Appendix 2: Pilot Studies Using the SIGN Database

Appendix 2: Pilot Studies Using the SIGN Database

Appendix 2. Pilot studies using the SIGN database

The general information that can be extracted from the SIGN database has been reported elsewhere [2]. However, this report did not attempt to use the SIGN database for a study of the distribution of fracture patterns. It is not clear whether the SIGN database contains information of sufficient quality to allow such scientific studies of that type. Accordingly a pilot investigation was undertaken to discover whether a valid study on the classification of fracture patterns could be undertaken using the database.

One hundred eleven database entries were randomly selected for study. Four were excluded (4%). Two had been deleted from the database. One case did not have information about the size of the implant. One case was excluded because radiographs of a femur were associated with a tibia case. The remaining 107 cases each had at least a minimum set of information: year of surgery, gender, bone fractured and surgical approach, Gustilo classification, open or closed reduction and implant size.

For these cases, a single observer (JFMC) examined the radiographic images on the database to determine whether they were of sufficient quality to allow classification of the fracture using the OTA system [1]. Cases were excluded if the radiographic images were inadequate or if the images were taken more than 6 weeks from the time of injury. Thirty cases (28%) were excluded. Sixteen excluded cases had no x-ray in the database. In three cases the images were of such poor quality that they could not be used for fracture classification. The remaining 11 excluded cases had delayed presentation with evidence of previous surgery, nonunion or delayed union. One of these cases presented for ankle fusion. Seventy-seven cases (two humeri, 47 femurs, and 28 tibias) were fresh fractures with images of sufficient quality to classify the injury under the OTA Classification system.

The distribution of femur fractures classified by this system (Table 1) shows that there were 11 simple fractures (32-A), 25 fractures with minor comminution (32-B), 10 segmental or multiply-comminuted fractures (32-C) and one simple distal femur fracture (33-A).
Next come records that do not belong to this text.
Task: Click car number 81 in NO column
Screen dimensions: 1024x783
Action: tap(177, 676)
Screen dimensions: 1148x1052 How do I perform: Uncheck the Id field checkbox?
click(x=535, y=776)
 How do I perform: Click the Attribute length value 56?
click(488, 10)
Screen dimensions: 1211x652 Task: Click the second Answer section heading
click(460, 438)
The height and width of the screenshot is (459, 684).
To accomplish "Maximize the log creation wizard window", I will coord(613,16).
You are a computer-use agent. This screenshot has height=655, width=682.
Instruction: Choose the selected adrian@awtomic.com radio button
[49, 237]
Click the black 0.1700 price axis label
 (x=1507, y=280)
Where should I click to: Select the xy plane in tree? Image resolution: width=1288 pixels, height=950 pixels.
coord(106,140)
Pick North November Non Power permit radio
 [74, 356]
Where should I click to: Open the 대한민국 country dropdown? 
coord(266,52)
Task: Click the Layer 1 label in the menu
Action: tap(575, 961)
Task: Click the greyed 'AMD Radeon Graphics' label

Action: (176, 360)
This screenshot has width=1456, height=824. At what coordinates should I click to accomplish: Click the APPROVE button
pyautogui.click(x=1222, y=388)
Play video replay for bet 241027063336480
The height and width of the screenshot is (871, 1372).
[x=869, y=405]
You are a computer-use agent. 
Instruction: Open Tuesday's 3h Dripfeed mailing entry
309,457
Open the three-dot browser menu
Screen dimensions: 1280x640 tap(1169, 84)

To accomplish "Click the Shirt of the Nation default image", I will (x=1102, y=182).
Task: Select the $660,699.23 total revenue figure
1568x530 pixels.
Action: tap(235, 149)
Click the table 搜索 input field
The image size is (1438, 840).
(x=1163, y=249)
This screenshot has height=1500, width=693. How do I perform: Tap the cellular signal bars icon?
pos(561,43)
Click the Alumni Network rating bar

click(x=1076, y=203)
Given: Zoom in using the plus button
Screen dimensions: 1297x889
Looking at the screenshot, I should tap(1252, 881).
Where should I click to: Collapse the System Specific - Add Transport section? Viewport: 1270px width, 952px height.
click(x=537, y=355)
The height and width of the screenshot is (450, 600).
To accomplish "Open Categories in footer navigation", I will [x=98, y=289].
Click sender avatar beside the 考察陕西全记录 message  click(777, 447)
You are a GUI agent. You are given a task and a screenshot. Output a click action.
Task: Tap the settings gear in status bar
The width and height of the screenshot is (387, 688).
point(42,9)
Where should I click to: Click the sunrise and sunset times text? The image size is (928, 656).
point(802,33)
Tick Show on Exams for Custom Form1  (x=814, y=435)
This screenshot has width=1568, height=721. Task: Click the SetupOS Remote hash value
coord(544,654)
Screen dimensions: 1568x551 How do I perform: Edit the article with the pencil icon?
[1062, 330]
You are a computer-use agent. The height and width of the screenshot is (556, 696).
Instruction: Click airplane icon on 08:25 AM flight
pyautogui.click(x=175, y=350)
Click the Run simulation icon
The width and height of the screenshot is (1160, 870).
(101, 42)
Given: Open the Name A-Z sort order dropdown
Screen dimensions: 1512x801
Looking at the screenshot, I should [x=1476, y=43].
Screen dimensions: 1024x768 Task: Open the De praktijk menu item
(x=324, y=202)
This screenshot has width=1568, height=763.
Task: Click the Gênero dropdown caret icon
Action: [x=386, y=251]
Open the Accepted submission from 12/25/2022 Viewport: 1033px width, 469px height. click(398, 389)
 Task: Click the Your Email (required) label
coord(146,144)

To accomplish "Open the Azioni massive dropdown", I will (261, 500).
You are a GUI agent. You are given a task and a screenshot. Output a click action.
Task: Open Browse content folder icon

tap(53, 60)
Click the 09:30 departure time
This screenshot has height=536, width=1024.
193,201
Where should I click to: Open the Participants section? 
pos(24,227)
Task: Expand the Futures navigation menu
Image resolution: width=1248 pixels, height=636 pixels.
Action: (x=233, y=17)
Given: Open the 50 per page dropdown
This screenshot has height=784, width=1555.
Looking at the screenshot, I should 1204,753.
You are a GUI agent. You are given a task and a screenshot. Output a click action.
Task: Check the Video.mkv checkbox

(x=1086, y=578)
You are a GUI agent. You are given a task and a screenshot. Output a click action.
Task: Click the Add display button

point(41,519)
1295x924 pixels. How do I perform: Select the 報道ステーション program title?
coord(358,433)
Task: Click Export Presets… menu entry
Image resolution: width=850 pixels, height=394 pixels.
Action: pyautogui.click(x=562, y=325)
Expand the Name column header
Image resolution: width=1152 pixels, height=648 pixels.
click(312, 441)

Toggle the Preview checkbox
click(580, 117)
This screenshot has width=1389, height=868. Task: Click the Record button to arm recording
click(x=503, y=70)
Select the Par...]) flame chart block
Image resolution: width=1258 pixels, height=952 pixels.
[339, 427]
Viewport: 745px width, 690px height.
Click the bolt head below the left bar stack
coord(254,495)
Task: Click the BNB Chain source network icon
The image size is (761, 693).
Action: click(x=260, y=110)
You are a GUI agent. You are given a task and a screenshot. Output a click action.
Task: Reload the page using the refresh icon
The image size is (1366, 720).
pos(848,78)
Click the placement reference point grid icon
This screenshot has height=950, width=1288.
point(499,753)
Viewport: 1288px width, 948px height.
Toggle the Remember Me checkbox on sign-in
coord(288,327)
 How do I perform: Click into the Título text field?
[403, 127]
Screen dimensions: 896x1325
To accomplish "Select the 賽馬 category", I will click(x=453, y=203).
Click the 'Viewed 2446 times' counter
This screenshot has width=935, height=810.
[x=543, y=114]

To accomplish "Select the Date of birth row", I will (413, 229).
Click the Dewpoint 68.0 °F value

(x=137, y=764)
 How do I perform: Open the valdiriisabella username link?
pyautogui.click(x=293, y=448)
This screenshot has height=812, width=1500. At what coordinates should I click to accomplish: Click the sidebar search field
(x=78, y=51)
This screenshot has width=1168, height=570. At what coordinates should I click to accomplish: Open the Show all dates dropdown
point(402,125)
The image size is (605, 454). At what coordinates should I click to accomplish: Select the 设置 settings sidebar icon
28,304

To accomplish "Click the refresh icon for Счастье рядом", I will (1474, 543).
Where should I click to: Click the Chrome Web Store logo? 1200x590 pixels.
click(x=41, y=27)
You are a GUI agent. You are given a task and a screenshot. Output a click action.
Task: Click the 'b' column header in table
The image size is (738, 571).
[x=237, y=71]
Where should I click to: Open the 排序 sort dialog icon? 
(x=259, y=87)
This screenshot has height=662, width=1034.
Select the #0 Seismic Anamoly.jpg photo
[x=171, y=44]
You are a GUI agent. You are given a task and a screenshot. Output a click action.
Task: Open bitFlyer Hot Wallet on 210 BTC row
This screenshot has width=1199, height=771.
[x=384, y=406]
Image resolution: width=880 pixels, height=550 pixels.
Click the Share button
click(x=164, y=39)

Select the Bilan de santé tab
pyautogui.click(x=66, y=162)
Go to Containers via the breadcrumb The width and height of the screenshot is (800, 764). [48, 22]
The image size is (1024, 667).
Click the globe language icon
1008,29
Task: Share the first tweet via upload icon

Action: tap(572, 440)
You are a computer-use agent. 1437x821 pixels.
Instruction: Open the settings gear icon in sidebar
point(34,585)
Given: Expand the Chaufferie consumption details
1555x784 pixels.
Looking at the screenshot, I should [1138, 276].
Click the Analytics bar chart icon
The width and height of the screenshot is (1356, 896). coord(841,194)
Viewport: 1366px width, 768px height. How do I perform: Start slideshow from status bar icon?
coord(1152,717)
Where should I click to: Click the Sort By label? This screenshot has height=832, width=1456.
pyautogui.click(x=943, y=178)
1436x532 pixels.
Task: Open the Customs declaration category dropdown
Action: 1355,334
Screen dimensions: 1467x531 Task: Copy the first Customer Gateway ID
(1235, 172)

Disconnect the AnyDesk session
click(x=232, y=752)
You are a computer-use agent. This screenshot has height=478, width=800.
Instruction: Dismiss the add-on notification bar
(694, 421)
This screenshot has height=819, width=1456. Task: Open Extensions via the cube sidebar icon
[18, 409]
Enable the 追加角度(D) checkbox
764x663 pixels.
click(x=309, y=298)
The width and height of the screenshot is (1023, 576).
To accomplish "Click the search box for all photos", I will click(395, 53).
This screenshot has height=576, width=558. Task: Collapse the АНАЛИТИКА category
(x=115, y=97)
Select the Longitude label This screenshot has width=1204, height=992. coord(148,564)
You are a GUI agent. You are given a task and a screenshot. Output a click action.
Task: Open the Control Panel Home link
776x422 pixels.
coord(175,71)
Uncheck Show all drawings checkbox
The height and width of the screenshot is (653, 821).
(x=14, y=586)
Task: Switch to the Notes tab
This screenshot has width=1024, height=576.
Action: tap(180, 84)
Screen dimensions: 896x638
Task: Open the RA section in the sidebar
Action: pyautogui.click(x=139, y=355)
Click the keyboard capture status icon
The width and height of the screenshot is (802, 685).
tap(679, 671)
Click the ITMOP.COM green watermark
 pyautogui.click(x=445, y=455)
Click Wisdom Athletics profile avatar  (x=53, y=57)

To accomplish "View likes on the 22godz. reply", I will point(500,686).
One pattern, 32-B2.2, accounts for 11 of 47 (23%) femur fractures in this sample. Overall there are 23 diaphyseal fracture patterns reported in this sample of 46. There is only limited evidence of clustering into specific fracture patterns in this small sample.

A similar pattern is seen in the distribution of 28 diaphyseal fractures of the tibia (Table 2). As with the femur there is a very flat distribution across a wide variety of fracture patterns. The 28 fractures are classified into 21 different groups.

To explore the potential contribution of the SIGN database to bone morphometry we studied radiographic images of tibial fractures from two different nations. Each postoperative image has a reference object (the IM nail) of known dimensions so that scaling of the image is possible. A random selection of 30 cases of male tibia fracture patients from Kenya and Cambodia was made. Three cases were excluded; two were recorded as tibias but have radiographs of fractured femurs and one case could not be found. Unfortunately, 36 of 57 cases had radiographs which did not show both the proximal and distal joint. Proportionately more cases were excluded from the Kenyan cohort. Radiographs of longer tibias might be expected to fail to show both joints more often. Thus there was both a high proportion of inadequate data and a suspicion that there might be selection bias. We conclude that the records in the SIGN database could not be used for bone length measurements. Bone width measurements could be made but are of limited clinical significance. Bone thickness and cortical width measurements could also be made; however a variable amount of reaming has been done on cases with an intramedullary nail in situ, so these measurements would be suspect. It is unfortunate that the data in the SIGN database cannot be used for bone morphometry because of the large amount of material. Exhortations to improve the quality of the data by requesting full radiographs of the injuries are not likely to change that situation.

References

  1. Marsh JL, Slongo TF, Agel J, Broderick JS, Creevey W, DeCoster TA, Prokuski L, Sirkin MS, Ziran B, Henley B, Audigé L. Fracture and dislocation classification compendium - 2007: Orthopaedic Trauma Association classification, database and outcomes committee. J Orthop Trauma. 2007;21(10 Suppl):S1-133.
  2. Shearer D, Cunningham B, Zirkle LG Jr. Population characteristics and clinical outcomes from the SIGN online surgical database. Tech Orthop. 2009;24:273-276.